Yeah, I'm not understanding where the extra copies would come
from.  As far as I can tell, it's possible to reorder the operations
in modify() without increasing the cost of execution except by a
few instructions.  This is my understanding of how modify() works
now:

mod(element); // changes the element immediately and in-place
unlink(element); // takes the node out of the index
link2(element); // puts it back in at the correct spot

This is what I'm suggesting:

i = find(new_element); // look to see if modify() can even succeed
if (*i == new_element) return;
mod(element); // now change the node, since modify() will succeed
unlike(element); // same as before
link2(element, i); // reinsert, but use i as a hint (which will be correct)

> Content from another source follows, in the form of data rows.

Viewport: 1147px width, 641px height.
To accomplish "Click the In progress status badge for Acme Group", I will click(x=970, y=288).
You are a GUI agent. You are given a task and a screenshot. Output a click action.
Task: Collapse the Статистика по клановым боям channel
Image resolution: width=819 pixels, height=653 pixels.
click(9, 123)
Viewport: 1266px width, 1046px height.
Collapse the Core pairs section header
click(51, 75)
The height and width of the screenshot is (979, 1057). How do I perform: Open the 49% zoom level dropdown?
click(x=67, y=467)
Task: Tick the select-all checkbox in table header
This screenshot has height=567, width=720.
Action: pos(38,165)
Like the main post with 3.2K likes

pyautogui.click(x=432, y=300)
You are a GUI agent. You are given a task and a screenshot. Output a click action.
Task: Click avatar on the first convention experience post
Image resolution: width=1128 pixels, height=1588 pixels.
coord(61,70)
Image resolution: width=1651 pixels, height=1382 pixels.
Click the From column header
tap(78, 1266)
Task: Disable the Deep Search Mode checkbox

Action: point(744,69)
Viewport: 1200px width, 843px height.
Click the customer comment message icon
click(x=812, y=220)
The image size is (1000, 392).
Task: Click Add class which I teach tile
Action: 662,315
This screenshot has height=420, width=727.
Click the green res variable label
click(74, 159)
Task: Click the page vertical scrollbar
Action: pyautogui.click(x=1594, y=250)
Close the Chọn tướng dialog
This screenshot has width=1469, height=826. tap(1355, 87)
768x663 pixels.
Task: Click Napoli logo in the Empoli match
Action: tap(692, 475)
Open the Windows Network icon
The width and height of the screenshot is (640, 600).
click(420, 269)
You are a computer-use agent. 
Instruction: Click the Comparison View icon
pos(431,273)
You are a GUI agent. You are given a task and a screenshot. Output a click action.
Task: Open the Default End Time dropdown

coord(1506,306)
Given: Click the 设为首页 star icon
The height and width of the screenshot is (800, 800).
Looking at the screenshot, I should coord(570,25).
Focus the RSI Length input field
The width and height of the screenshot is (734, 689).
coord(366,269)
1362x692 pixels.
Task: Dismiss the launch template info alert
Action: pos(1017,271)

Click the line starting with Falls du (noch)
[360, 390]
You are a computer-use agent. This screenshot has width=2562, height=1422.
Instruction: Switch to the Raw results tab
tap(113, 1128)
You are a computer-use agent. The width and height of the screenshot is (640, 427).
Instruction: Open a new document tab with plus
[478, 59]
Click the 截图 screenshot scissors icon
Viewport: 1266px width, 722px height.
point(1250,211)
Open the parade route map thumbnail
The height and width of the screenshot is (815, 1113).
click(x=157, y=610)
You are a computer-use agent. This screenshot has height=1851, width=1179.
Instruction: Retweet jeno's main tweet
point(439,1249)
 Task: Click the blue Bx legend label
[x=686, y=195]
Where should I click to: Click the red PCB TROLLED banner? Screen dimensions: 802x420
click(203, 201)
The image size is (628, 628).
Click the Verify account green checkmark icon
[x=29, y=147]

I don't see any copies being made at all (except possibly of an
iterator, which should hardly be prohibitively expensive).  What is
new is that you need to be able to look at the changed value without
actually changing anything.  That's why I suggested a change to
the Modifier function object:

class change_name
{
public:
    change_name(std::string const& new_name) : name_(new_name) { }
    std::string const& value(void) const { return name_; }
    void operator()(employee& em) const { em.name_ = name_; }
private:
    std::string name_;
};

So find(element) is something like lower_bound(mod.value()).
The complexity shouldn't change because in both cases, you have
to perform 2 log n searches through the index to remove and then
relink the node.  The only difference is when you perform those
searches.  I'm saying take the second insert search and move it
to the beginning of the operation, so that you know if you can
succeed before you unlink the node.  If I'm missing something,
let me know.
...
[...]
...
Some of the lines are > 80 columns (e.g.: the copyright notice).
Is this strictly required? If so I'll go thru the code and make the
changes. If not, I'd rather leave it like that.
I don't think it's strictly required, but a lot of people complain
about long lines.
...
<off topic> It'd be nice if Boost.Config provided a (possibly
automatically generated) reference table showing which
compilers do have a specific defect macro.</off topic>
That would be great, but as with many things, complaints are
usually satisfied by the complainer. ;)
...
[...]
Great! The score is 9-0 so far.
I think it's the review manager's job to keep track of that, but I
guess a little enthusiasm doesn't hurt. ;)
...
[...]
Well, I stated previously that I'll do what people agree on. I don't
know if the final decision should be made by Pavel as the review
manager.  IMHO, qualified identifiers will be so long anyway that
having an additional ::container:: won't hurt much.
It won't hurt, but if it won't help, why should it be there?  We can add
gratuitous namespace levels all day long, but that doesn't mean
we should.
...
[...]
The main problem with "Set" slipping into the name of the
container is that, for instance, the following
indexed_set<int,index_list<sequenced<> > >
does not have anything to do with sets (it resembles a std::list of
constant ints.) For this reason I like Multicontainer better (or
something along this line.)
Perhaps, but "multicontainer" sounds *too* generic.  I would expect
something with that name to support any number of back-ends, like
vector, deque, etc.  Actually, come to think of it, that might not be
such a bad idea.  However, it wouldn't really fit the implementation
of the library, because the container is a node-based one, and
vector wouldn't play as nicely as the others.  But if you could not
only created computed indices, but also *virtual indices*, then you
could create an associative vector!  However, this might exceed
the scope of the library.  By a virtual index, I mean that the vector
itself would remain sorted, and you would have an index that
performs a binary search without actually storing any additional
node information.  That sounds like a big mess, though.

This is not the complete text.